A political scientist would have been farsighted indeed to anticipate what happened to the Court from 2017 to 2020: that a president who lost the popular vote would manage to lock in a conservative supermajority with three appointments, all of them confirmed by the narrowest of margins—following the Republicans’ abolition of the filibuster for Supreme Court confirmations—by senators from states that collectively contain less than half the country’s population. No wonder, then, that theory no longer fits reality. Robert Dahl’s reliance on “the basic patterns of behavior required for the operation of a democracy” is of little use when the patterns have been shattered and democracy itself seems so fragile.

Given the problematic circumstances of its acquisition of power, the new supermajority might perhaps have shown a little humility, or at least diffidence, before driving the Court off a cliff. Not so many years ago, the Court knew how to stop short. Chief Justice Roberts’s predecessor, Rehnquist, offers an example. A conservative firebrand for much of his 33-year Supreme Court tenure, the justice whom liberals most loved to hate, he modulated his tone and reined in his ambitions late in his time as chief justice.

In a 2004 majority opinion, for example, Rehnquist called for “play in the joints” between the First Amendment’s two religion clauses, finding that neither the establishment clause nor the free-exercise clause provided the sole answer to the question of government subsidy of tuition for religious study. (The divinity student seeking the subsidy lost that case, but surely would have won it under the analysis Chief Justice Roberts used in another religious tuition case in June, in which “play in the joints” was consigned to history and the free-exercise clause scored a complete triumph.) In 2003, Rehnquist effectively called a halt to his “federalism revolution,” in which the Court had immunized state governments against having to follow important federal anti-discrimination laws when it came to their own employees. That free pass for the states ended, the Court declared, with the Family and Medical Leave Act, which Rehnquist deemed an important weapon against employment-based sex discrimination that Congress had the authority to make binding for state employers. Had the march of the state-immunity decisions continued unabated, Congress’s power to enforce the Fourteenth Amendment’s guarantee of equal protection might well have been severely curtailed. For Rehnquist, that was a step too far.

The one justice who remains from the Rehnquist Court, Clarence Thomas, dissented in that case. He would have gone the distance then, and presumably still would. Might any others in today’s conservative majority refrain, for example, from dismantling what remains of the Voting Rights Act, in the Alabama case the Court heard in October? Or decide against embracing the newly minted “independent state legislature” theory, in a case to be argued in December, that would disable state supreme courts from reviewing state legislatures’ rules for conducting federal elections, including how presidential electors are chosen?

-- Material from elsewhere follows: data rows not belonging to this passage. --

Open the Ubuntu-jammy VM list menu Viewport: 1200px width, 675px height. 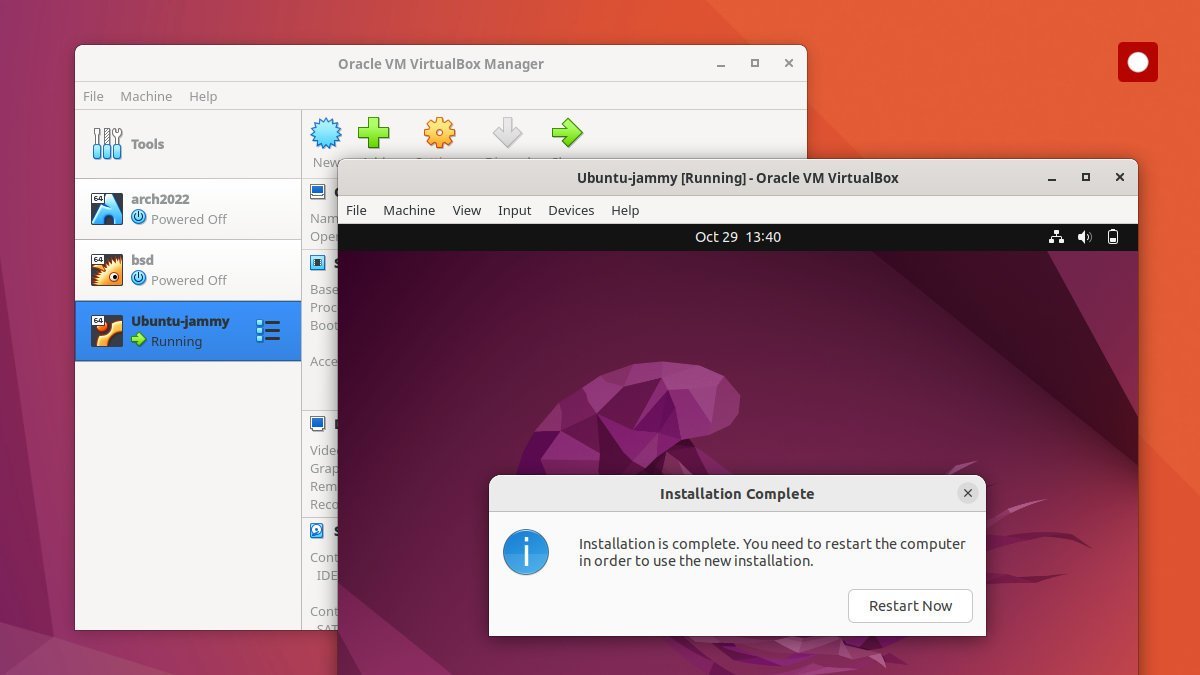268,331
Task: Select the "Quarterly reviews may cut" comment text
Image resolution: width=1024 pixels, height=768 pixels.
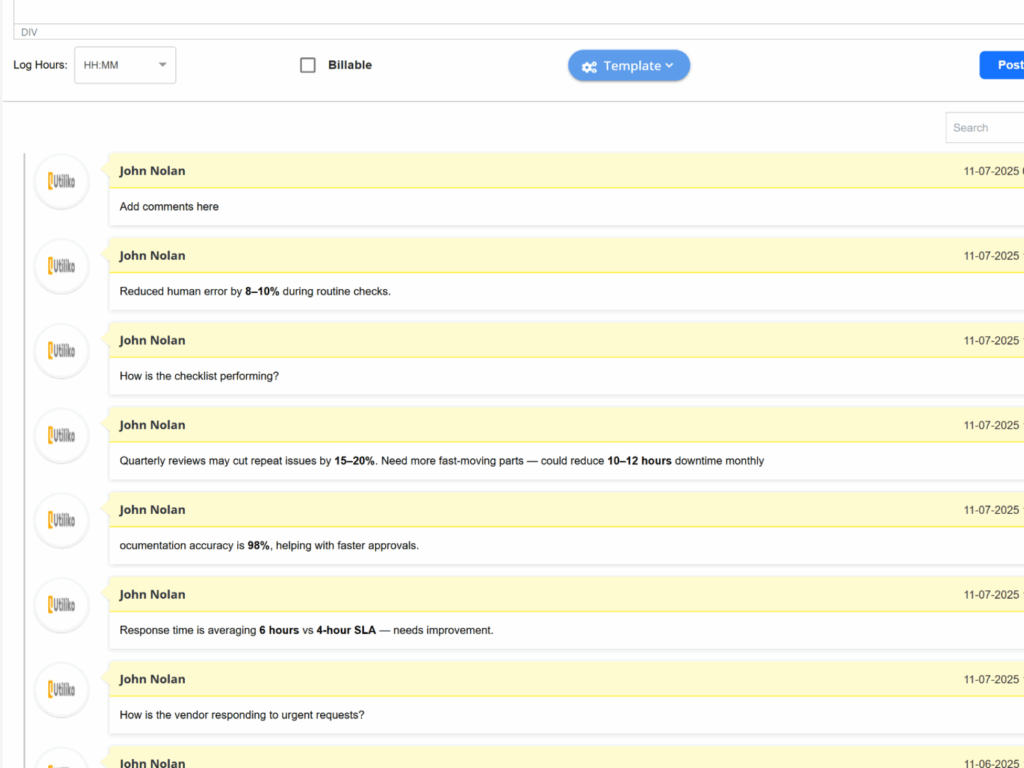Action: tap(441, 461)
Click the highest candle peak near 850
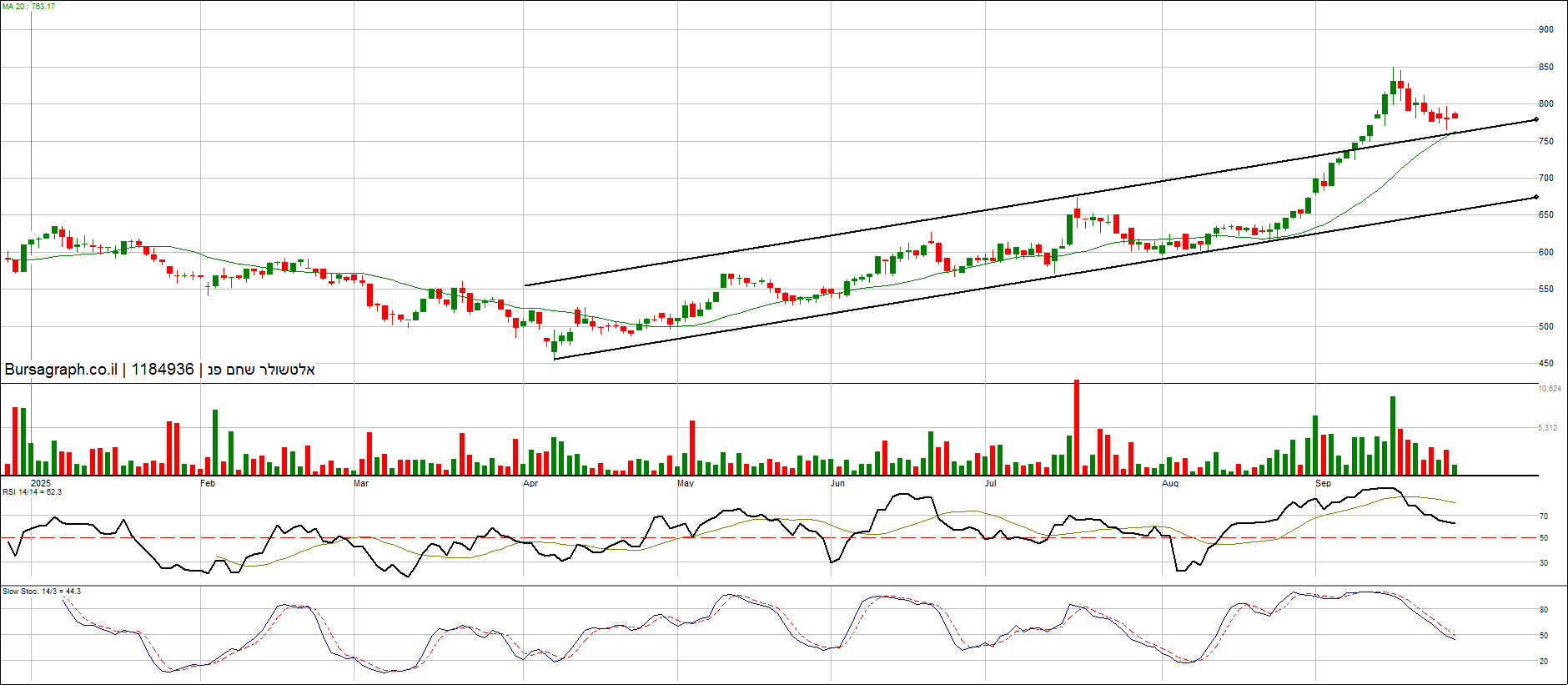1568x685 pixels. tap(1393, 83)
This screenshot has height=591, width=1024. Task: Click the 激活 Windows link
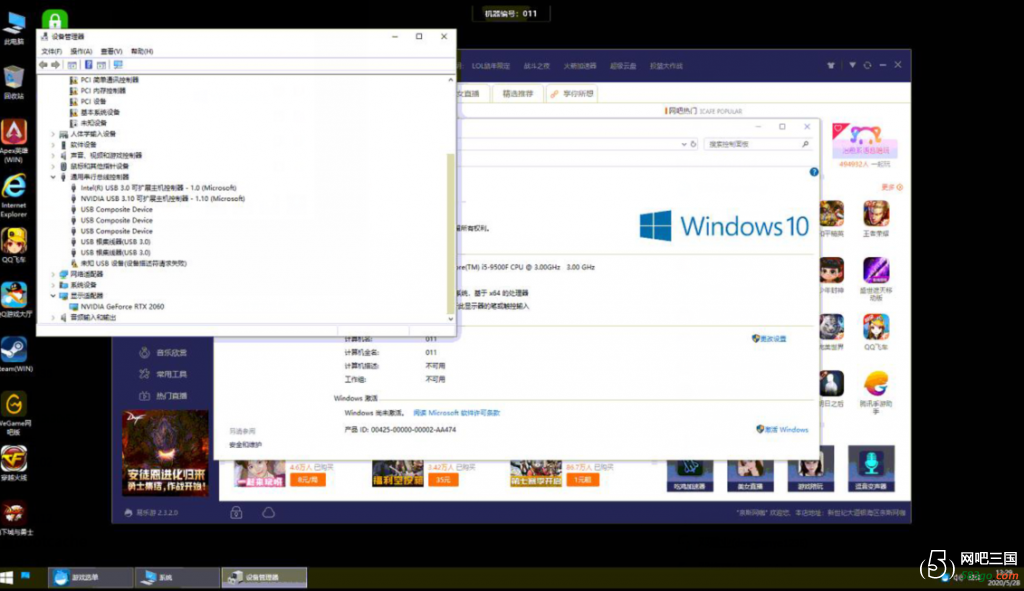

These are cases with huge potential to further weaken the support structures of a fragile democracy. One would require overturning a precedent that has guided application of the Voting Rights Act for nearly 40 years by ensuring that when it comes to redistricting, a minority community of sufficient size, cohesion, and compactness must receive a fair opportunity to elect representatives of its choice. The other would take the Court into completely new territory—pure politics without a precedent in sight.

The justices who make up the majority have nothing in their way—that is the nature of being a supermajority in control of the most powerful Court in the world. These justices—or, more accurately, the forces that propelled them to the Court—have been waiting a long time for this moment. If the country decides that it’s seen enough overreach from the Court, the individual justices, insulated by life tenure from the consequences of playing politics, won’t pay the price. The Supreme Court itself will, and the price may be incalculable.